This Court dismissed Plaintiffs’ claims on the ground that both Ms. Tanner-Brown and HIFF
lacked Article III standing, and the D.C. Circuit affirmed. See Tanner-Brown v. Jewell, 153 F.
Supp. 3d 102 (D.D.C. 2016), aff’d sub nom. Tanner-Brown v. Zinke, 709 F. App’x 17 (D.C. Cir.
2017), cert denied, 139 S. Ct. 171 (Oct. 1, 2018). Plaintiffs now return to this Court with a very
similar action yet seeking a different outcome. Unfortunately for them, they still fail to establish
Article III standing. For the reasons set forth below, the Court will grant Defendants’ Motion to
Dismiss.
II. FACTUAL BACKGROUND
Plaintiff filed this action under Rule 23 of the Federal Rules of Civil Procedure “on
behalf of all persons were [sic] Freedmen minor allottees of the Five Civilized Tribes on May 27,
1908.” Compl. ¶ 12. The Court will draw from the historical background described in its
previous opinion, as these alleged facts have not changed.

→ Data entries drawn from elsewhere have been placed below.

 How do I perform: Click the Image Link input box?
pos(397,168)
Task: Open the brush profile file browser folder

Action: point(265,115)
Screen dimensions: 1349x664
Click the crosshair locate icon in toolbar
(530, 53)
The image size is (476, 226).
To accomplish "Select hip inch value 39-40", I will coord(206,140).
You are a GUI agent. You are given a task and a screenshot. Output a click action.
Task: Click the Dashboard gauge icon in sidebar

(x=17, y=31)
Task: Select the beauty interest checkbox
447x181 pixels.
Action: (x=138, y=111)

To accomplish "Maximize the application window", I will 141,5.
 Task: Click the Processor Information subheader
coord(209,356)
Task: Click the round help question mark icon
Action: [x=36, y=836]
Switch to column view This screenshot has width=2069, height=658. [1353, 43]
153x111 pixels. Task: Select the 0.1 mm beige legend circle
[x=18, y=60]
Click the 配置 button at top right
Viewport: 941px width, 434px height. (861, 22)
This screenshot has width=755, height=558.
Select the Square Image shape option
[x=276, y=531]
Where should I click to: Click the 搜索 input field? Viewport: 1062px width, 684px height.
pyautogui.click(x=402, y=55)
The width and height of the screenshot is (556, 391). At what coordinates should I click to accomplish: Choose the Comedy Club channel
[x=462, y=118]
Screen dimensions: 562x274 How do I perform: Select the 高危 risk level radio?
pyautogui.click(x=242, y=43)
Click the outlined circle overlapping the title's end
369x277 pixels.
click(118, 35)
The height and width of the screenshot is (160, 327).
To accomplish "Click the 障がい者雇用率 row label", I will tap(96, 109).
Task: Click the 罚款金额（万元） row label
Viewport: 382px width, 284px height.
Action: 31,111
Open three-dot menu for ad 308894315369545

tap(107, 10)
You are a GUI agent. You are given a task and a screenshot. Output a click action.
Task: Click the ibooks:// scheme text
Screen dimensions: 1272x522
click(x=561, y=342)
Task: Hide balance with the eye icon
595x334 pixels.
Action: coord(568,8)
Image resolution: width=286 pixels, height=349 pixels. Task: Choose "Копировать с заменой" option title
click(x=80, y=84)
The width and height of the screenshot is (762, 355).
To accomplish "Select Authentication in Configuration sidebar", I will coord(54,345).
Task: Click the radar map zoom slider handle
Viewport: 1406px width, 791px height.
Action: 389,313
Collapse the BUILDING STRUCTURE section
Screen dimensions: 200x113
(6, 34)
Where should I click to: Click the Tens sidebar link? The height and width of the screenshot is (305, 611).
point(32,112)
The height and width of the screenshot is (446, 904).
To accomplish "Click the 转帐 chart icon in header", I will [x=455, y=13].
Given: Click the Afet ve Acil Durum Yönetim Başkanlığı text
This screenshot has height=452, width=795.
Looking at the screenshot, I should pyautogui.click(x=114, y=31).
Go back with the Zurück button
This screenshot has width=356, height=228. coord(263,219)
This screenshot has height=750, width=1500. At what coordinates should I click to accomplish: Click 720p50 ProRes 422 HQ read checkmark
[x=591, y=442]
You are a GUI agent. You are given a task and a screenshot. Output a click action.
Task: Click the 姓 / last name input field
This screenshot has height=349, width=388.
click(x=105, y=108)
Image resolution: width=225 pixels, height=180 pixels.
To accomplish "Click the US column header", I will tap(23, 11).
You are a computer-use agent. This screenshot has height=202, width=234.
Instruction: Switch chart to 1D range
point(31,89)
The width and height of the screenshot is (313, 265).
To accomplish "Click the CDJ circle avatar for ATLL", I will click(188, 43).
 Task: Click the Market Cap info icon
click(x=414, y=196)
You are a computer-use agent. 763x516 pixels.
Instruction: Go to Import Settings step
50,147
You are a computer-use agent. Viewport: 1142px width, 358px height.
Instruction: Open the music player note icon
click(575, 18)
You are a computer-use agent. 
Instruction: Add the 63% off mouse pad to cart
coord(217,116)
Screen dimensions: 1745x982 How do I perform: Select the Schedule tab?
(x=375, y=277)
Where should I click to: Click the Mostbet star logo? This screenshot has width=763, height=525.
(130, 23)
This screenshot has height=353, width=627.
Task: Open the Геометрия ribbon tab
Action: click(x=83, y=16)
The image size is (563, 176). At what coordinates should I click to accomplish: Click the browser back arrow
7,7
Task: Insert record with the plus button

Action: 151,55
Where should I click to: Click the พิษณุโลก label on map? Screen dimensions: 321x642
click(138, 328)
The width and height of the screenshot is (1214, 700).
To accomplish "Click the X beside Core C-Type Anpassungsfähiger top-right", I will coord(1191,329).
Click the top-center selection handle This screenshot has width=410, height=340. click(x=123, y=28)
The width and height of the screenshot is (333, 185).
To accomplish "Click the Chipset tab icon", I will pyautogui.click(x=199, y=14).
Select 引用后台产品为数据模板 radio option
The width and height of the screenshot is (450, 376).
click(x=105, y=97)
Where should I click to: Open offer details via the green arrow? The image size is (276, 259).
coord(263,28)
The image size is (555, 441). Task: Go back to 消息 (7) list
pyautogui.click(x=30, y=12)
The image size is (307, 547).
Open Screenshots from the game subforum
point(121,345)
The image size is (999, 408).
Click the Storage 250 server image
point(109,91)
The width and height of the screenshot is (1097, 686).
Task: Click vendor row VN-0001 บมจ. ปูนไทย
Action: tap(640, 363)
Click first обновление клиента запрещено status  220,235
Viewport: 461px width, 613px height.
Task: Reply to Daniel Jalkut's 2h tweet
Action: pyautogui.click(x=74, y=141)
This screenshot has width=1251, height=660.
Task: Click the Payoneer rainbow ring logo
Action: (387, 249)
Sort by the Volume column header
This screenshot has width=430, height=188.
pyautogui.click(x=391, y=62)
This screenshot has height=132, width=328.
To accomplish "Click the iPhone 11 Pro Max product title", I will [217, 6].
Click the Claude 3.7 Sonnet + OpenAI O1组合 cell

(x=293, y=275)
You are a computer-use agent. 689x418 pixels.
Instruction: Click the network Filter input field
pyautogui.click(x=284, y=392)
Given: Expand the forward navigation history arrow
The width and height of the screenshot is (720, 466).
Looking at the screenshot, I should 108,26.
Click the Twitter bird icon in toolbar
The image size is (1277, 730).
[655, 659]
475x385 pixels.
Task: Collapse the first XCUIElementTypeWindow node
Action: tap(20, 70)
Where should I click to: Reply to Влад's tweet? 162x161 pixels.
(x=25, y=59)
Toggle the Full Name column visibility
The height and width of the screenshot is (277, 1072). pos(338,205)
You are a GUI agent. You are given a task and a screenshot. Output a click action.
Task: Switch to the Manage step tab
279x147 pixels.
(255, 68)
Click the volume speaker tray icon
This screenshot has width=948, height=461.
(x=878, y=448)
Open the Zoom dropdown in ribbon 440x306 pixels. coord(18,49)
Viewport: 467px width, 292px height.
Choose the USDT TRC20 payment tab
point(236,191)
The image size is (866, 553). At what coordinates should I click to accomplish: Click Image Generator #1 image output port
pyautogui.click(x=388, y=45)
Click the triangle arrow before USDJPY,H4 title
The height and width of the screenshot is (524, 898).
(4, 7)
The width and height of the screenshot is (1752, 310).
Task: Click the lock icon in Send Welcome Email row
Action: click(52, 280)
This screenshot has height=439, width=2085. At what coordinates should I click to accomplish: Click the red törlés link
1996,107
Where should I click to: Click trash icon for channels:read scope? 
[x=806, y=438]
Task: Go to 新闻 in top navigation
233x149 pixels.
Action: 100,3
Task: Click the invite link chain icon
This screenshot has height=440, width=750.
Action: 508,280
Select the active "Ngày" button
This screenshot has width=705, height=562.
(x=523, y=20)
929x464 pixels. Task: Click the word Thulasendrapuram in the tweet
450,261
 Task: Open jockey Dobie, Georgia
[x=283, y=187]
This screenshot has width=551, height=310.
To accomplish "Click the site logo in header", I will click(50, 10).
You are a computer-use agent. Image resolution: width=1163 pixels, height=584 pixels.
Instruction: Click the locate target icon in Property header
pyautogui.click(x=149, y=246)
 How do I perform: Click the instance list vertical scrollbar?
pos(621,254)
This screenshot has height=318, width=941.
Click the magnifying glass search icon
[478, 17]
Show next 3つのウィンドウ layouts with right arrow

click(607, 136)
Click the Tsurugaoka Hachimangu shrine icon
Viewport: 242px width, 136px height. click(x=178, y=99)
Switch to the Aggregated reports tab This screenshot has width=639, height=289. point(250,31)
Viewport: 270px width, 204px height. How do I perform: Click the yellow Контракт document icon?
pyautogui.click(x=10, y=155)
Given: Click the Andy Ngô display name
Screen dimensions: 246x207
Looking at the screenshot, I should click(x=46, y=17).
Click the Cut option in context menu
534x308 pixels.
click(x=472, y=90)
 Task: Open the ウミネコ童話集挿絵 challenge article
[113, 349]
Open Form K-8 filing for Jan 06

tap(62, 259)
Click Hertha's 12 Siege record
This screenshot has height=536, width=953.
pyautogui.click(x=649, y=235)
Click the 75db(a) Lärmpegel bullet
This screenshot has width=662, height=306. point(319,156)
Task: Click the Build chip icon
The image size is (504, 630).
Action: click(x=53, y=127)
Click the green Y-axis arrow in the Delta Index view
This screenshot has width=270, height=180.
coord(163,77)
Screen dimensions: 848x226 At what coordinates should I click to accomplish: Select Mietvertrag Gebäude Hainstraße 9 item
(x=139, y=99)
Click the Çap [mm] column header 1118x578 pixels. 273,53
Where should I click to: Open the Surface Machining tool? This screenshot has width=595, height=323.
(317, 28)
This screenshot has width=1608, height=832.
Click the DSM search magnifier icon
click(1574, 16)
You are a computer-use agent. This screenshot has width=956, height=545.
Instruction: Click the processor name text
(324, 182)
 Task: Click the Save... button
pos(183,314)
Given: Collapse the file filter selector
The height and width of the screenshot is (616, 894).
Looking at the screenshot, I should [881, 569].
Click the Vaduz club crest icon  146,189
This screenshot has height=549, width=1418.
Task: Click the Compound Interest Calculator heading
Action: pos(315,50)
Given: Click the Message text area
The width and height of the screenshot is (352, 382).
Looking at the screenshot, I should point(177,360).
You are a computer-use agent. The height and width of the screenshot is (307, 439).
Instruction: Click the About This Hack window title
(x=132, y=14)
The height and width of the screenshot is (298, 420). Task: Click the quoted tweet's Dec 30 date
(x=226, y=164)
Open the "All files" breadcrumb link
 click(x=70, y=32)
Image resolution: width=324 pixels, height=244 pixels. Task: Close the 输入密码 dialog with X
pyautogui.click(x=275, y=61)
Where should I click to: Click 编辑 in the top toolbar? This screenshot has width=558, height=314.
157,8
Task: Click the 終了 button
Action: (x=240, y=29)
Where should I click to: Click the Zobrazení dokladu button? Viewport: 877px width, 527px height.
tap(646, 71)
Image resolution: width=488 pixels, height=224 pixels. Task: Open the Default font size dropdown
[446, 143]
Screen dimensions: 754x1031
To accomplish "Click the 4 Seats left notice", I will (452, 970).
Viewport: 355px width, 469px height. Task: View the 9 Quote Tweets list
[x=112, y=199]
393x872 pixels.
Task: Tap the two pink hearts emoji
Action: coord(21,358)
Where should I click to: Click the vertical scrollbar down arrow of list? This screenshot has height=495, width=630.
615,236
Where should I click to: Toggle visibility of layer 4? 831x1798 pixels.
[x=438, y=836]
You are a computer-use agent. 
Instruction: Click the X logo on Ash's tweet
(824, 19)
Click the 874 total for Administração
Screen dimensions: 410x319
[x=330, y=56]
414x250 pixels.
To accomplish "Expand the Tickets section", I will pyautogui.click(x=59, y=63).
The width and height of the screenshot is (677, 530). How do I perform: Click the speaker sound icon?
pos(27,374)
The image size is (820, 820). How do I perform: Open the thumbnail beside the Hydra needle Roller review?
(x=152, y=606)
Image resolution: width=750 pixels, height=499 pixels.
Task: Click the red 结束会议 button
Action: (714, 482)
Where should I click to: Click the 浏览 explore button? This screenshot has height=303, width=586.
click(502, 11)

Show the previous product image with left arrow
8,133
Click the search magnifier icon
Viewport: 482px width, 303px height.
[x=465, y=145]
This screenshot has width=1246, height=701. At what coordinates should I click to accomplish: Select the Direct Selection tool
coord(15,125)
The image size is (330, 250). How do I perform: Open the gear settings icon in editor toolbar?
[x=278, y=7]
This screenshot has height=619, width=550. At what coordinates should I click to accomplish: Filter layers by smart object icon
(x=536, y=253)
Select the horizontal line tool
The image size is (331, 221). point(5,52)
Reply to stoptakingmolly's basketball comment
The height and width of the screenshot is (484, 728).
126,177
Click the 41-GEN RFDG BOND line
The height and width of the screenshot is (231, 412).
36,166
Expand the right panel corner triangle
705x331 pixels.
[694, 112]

A. Historical Background and the 1908 Act
During the Civil War, the so-called “Five Civilized Tribes” (i.e., the Seminole, Cherokee,
Choctaw, Creek, and Chickasaw Tribes) kept slaves and allied with the Confederacy. See
Compl. ¶ 13. Beginning in 1866, following the defeat of the Confederacy, the United States
entered into a series of treaties and agreements with the Five Civilized Tribes that, among other
things, emancipated the Tribes’ slaves and provided rights for the emancipated slaves (known as
the “Freedmen”) within the Tribes. See id.; see also, e.g., Treaty of 1866, 14 Stat. 755
(Seminole); Treaty of 1898, 30 Stat. 567 (Seminole); Treaty of 1866, 14 Stat. 785 (Creek);
Treaty of 1897, 30 Stat. 496 (Creek); Treaty of 1901, 31 Stat. 861 (Creek); Treaty of 1866, 14
Stat. 799 (Cherokee); Treaty of 1866, 14 Stat. 769 (Choctaw and Chickasaw). The treaties had a
general common purpose between them, but their provisions varied. See Compl. ¶ 13.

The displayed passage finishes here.